Für wen ist Daytrading geeignet?

Wenn Sie mit dem Gedanken spielen, Ihren Lebensunterhalt mit Daytrading zu verdienen, müssen Ihnen einige Dinge bewusst sein: Obwohl Daytrading als leichter Nebenverdienst oder als Hobby angepriesen wird, ist es ein anstrengender Job, der viel Übung erfordert. Viele Trader trainieren monatelang mit kostenlosen Demokonten, um Erfahrungen zu sammeln, ihr Handelsinstrument zu verstehen und ihr Risiko berechnen zu können. Wer die Grundlagen nicht beherrscht, ist ein Zocker und kein Trader; und Zocker verlieren sehr schnell alles.

Auch sollten Sie nicht vergessen, dass beim Trading keine Wertschöpfung zustande kommt. Als Trader schaffen Sie also keine Werte, sondern transferieren Geld von einer Seite auf die andere. Daher gewinnt die eine Seite, wenn die andere Seite Geld verliert. Ihre Gegenspieler sind aber die größten Investmentbanken der Welt mit hochqualifiziertem Personal und hochmoderner Technik. Wenn Sie selbst nicht das nötige Knowhow und eine gute technische Ausstattung besitzen, haben Sie nur wenig Chancen.

Zuletzt sind die durchschnittlichen Gewinnchancen nicht exorbitant: Laut dem NASAA Day Trading Report machten in einem Zeitraum von 1998 bis 1999 ca. 70 % der Trader Verluste ¬ dabei meistens aber alles, was sie investiert haben. Nur 11.5 % hingegen konnten konstante Gewinne machen. Wenn Sie also nicht über genügend Kenntnisse verfügen und Ihnen Ihre Nerven schnell durchgehen, sollten Sie auf Daytrading verzichten und lieber passiv investieren.

* * * * * * *

- [AUFGABEN]:
a. Bitte fasse den Absatz aus dem Auszug zum Daytrading, der mit „Auch sollten Sie nicht vergessen“ beginnt, als kurze Stichpunktliste zusammen und behalte dabei seine wesentlichen Aussagen bei.
b. Gib den Inhalt des Auszugs zum Daytrading in drei Sätzen wieder.
c. Beantworte diese Fragen zum Auszug zum Daytrading:
(i) Womit trainieren viele Trader monatelang?
(ii) Wer sind die Gegenspieler der Trader?
(iii) Wie viel Prozent der Trader konnten laut dem NASAA Day Trading Report konstante Gewinne machen?

- [DATENAUSZÜGE]:

* * * * * * *

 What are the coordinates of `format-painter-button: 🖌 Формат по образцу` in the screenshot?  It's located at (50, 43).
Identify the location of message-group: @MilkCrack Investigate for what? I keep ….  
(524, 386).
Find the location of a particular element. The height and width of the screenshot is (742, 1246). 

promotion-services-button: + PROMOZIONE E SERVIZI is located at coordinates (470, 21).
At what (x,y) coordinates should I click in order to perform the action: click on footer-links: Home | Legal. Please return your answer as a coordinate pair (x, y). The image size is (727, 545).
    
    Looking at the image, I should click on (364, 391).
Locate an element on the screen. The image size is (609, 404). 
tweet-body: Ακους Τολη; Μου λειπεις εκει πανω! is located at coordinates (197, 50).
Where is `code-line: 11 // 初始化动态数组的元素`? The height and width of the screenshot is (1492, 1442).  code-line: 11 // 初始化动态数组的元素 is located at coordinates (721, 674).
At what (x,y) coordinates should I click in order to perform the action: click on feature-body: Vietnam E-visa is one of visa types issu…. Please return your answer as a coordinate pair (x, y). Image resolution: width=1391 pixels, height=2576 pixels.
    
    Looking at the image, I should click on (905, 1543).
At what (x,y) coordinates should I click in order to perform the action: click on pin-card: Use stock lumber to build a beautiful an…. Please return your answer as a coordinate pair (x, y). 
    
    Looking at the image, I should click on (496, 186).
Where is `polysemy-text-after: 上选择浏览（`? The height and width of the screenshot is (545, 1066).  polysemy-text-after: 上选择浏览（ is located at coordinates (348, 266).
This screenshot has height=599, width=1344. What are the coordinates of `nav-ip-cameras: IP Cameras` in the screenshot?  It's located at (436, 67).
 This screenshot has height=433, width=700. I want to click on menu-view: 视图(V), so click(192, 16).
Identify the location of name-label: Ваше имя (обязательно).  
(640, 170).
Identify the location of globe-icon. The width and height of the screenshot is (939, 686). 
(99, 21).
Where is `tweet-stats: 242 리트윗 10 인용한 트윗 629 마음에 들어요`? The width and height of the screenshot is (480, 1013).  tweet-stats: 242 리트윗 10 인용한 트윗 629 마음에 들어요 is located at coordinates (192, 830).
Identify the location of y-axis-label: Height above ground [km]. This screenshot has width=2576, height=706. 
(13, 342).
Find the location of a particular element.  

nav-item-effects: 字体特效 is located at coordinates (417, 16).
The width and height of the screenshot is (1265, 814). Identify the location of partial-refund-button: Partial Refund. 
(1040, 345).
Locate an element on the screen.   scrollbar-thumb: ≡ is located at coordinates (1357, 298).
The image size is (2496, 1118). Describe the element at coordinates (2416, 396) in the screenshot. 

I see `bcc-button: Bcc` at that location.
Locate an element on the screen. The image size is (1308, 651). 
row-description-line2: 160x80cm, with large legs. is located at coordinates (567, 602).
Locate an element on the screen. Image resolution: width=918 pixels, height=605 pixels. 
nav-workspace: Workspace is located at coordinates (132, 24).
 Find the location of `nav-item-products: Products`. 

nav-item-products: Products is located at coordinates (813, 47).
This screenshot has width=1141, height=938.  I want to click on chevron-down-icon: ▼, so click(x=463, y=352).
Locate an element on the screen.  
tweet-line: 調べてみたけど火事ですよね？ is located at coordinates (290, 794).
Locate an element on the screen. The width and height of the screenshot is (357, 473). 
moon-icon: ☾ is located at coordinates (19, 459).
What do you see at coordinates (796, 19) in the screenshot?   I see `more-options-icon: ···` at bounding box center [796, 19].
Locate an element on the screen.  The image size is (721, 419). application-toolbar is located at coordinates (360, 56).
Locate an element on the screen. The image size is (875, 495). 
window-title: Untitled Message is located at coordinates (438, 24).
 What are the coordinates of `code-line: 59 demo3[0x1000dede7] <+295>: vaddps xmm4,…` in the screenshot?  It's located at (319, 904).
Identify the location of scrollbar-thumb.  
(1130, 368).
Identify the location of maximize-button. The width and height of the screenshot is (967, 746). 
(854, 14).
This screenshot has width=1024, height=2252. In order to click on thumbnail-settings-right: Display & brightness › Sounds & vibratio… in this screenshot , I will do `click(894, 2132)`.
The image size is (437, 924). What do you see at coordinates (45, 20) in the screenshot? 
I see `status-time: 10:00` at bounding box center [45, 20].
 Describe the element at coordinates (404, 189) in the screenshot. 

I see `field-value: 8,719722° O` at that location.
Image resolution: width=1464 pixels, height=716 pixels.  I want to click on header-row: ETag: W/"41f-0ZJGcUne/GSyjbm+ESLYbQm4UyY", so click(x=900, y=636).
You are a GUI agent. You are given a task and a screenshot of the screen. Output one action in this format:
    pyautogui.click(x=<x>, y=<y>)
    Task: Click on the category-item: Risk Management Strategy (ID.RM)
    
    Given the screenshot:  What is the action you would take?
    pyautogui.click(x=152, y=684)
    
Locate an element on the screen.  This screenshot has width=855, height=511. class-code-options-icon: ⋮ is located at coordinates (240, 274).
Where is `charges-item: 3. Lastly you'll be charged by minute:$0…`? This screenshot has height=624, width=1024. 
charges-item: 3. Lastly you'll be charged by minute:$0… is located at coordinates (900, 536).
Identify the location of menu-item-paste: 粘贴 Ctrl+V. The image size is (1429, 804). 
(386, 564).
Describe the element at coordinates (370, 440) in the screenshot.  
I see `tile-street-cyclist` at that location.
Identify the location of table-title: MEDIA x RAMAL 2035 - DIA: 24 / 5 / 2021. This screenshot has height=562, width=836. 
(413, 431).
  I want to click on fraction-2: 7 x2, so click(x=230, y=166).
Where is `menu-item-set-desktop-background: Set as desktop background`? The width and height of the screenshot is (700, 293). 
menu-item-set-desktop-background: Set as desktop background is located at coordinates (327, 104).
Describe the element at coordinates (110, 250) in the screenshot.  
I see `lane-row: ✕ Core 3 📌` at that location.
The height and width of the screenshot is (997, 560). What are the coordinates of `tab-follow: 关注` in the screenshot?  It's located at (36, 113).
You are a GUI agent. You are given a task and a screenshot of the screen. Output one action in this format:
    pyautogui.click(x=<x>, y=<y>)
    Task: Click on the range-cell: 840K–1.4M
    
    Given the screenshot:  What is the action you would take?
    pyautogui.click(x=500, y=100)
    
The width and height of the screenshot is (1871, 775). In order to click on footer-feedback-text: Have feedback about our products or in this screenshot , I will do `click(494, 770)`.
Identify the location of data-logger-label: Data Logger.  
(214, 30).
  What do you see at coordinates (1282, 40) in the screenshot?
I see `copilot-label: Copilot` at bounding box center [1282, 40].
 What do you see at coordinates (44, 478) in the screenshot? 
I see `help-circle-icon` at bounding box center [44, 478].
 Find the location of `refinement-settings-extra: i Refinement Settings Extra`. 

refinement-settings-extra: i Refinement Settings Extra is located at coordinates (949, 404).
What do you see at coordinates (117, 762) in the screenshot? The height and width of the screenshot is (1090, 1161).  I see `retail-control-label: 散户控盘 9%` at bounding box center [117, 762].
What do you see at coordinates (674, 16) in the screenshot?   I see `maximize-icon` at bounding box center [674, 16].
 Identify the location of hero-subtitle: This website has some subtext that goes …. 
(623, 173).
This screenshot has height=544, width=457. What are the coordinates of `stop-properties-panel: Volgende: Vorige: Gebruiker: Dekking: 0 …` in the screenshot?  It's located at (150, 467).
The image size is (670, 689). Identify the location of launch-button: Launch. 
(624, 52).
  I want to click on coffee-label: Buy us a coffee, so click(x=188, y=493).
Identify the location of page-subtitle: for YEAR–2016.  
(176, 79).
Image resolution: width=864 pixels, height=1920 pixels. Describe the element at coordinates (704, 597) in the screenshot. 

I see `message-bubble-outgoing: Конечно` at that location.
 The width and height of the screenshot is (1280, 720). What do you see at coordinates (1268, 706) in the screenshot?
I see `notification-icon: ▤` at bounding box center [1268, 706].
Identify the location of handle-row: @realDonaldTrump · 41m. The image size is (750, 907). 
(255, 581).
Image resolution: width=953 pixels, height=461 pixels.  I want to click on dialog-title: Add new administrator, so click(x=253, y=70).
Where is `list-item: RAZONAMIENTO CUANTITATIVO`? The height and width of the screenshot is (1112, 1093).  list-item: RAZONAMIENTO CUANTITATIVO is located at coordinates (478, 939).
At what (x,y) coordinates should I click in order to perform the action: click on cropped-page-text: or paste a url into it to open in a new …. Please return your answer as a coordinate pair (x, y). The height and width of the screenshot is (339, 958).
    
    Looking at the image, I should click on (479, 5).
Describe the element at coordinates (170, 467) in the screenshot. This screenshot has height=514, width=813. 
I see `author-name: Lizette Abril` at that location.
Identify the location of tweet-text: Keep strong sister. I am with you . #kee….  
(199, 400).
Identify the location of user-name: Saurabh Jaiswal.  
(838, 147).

* * * * * * *

- [LÖSUNGEN]:
a.
- Beim Trading entsteht keine Wertschöpfung.
- Trader schaffen keine Werte, sie verschieben nur Geld von einer Seite zur anderen.
- Eine Seite gewinnt, wenn die andere Geld verliert.
- Die Gegenspieler sind die größten Investmentbanken der Welt mit hochqualifiziertem Personal und hochmoderner Technik.
- Ohne nötiges Knowhow und gute technische Ausstattung bestehen nur geringe Chancen.

b. Daytrading wird zwar als leichter Nebenverdienst oder Hobby angepriesen, ist aber ein anstrengender Job, der viel Übung erfordert, weshalb viele Trader monatelang mit kostenlosen Demokonten trainieren. Beim Trading werden keine Werte geschaffen, sondern Geld wird von einer Seite auf die andere verschoben, und die Gegenspieler sind die größten Investmentbanken der Welt. Wer nicht über genügend Kenntnisse verfügt und schnell die Nerven verliert, sollte auf Daytrading verzichten und lieber passiv investieren.

c.
(i) Mit kostenlosen Demokonten.
(ii) Die größten Investmentbanken der Welt mit hochqualifiziertem Personal und hochmoderner Technik.
(iii) Nur 11.5 %.